We can show this as a diagram using the RTL(Register Transfer Level) ANALYSIS / Open Elaborated Design in our Flow Navigator panel in Vivado:

At the outer scope, our CPU is connected to the memory device via some form of data bus and read/write control, and drives one diagnosis LED, while being fer a clock and a reset line.

In a deeper scope, we can see that the CPU has a decoder (leftmost light blue box), receiving an instruction, and feering that into both the ALU and the register file (the rightmost blue boxes). Note that for now, no output from the ALU is used since we didn’t implement our code execution path yet, but the interconnect between these units do the core of the decoding/register file access/logic ops as they are.

The diagram comes in handy if you need to see if a device has actually been instantiated and/or if it actually has all the inputs and outputs connected, and serves as a diagnosis tool in our case.

The ALU

Our current ALU is pretty simple:

`timescale 1ns / 1ps

`include "aluops.vh"

module ALU(
	output logic [31:0] aluout,
	input wire [2:0] func3,
	input wire [31:0] val1,
	input wire [31:0] val2,
	input wire [4:0] aluop );

// Integer ALU
always_comb begin

	unique case (aluop)
		// Integer ops
		`ALU_ADD:  begin aluout = val1 + val2; end
		`ALU_SUB:  begin aluout = val1 + (~val2 + 32'd1); end
		`ALU_SLL:  begin aluout = val1 << val2[4:0]; end
		`ALU_SLT:  begin aluout = $signed(val1) < $signed(val2) ? 32'd1 : 32'd0; end
		`ALU_SLTU: begin aluout = val1 < val2 ? 32'd1 : 32'd0; end
		`ALU_XOR:  begin aluout = val1 ^ val2; end
		`ALU_SRL:  begin aluout = val1 >> val2[4:0]; end
		`ALU_SRA:  begin aluout = $signed(val1) >>> val2[4:0]; end
		`ALU_OR:   begin aluout = val1 | val2; end
		`ALU_AND:  begin aluout = val1 & val2; end
		default:  begin aluout = 1'b0; end
	endcase

end

endmodule

It is a single, combinatorial unit that will feed the aluout line with a result based on the aluop. Think of this as a giant multiplexer, as you can see from the diagram below. The ALU calculates everything at all times, but selects only the requested result as output. This way of thinking may be counter intuitive to software developers, but in hardware having excess units doing parallel operations is very common (at least in FPGA world) if one doesn’t really care about deep power analysis.

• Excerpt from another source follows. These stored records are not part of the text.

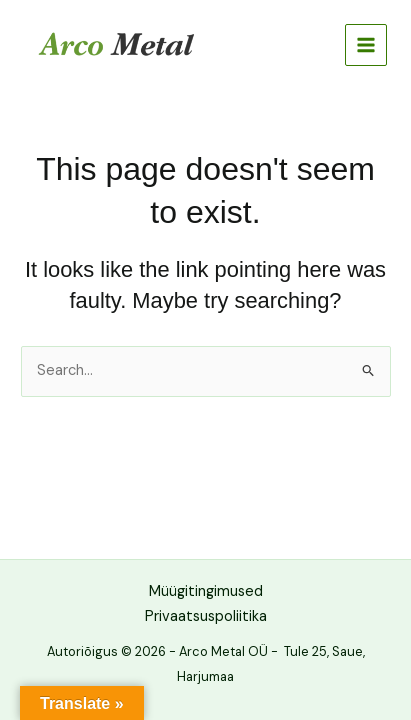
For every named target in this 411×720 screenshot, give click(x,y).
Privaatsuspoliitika (206, 616)
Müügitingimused (206, 591)
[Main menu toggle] (366, 45)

Assume for a second we really did shut off unused units that are being fed to the wide MUX unit on the right hand side. This would not only add extra wires and logic to the design, but also the resources freed from the idle units would not be re-usable in that clock cycle anyways. Therefore, instead of wasting logic, in this design I chose to keep the operations simultaneous, and use multiplexers to pick the desired output. If you truly wish to optimize these out, I suggest you wait until your design is complete; the synthesis tools contain optimizer tools for power consumption which might help better once you have more logic in your design.

The $signed() / $unsigned() syntax

You may have noticed that I’ve used a $signed() keyword in the ALU code. Ordinarily, a ‘logic [31:0] var;’ register is unsigned and won’t use any signed math. To force signed math / comparison and other algorithms, we need to force the register to use two’s complement math, which is denoted by wrapping an unsigned register as $signed(var).

The opposite is also possible. If you have declared your register as ‘logic signed [31:0] svar;’ and wish to do some unsigned math with it, it is possible to wrap it with a $unsigned(svar) and the value will be treated as unsigned.

Multiplication / Division

Currently, as we’re developing our ALU, we’re leaving out the integer multiplication/division units as they’re part of the M extension (please refer to the RISC-V ISA manual about extensions)

This is also because I don’t want to complicate the initial design with wait states and multi-cycle circuits, so for the time being we’ll keep the ALU unit do only the simple math that can be completed in one clock cycle.

This concludes part 8. In the next part we’ll extend our BIOS with more instructions, and implement some new instructions, and add a branch-ALU unit that can decide whether to take a branch or not. We will also start switching to a MMCM (Mixed Mode Clock Manager) generated clock instead of the FPGA clock pin, so our reset might work better at startup.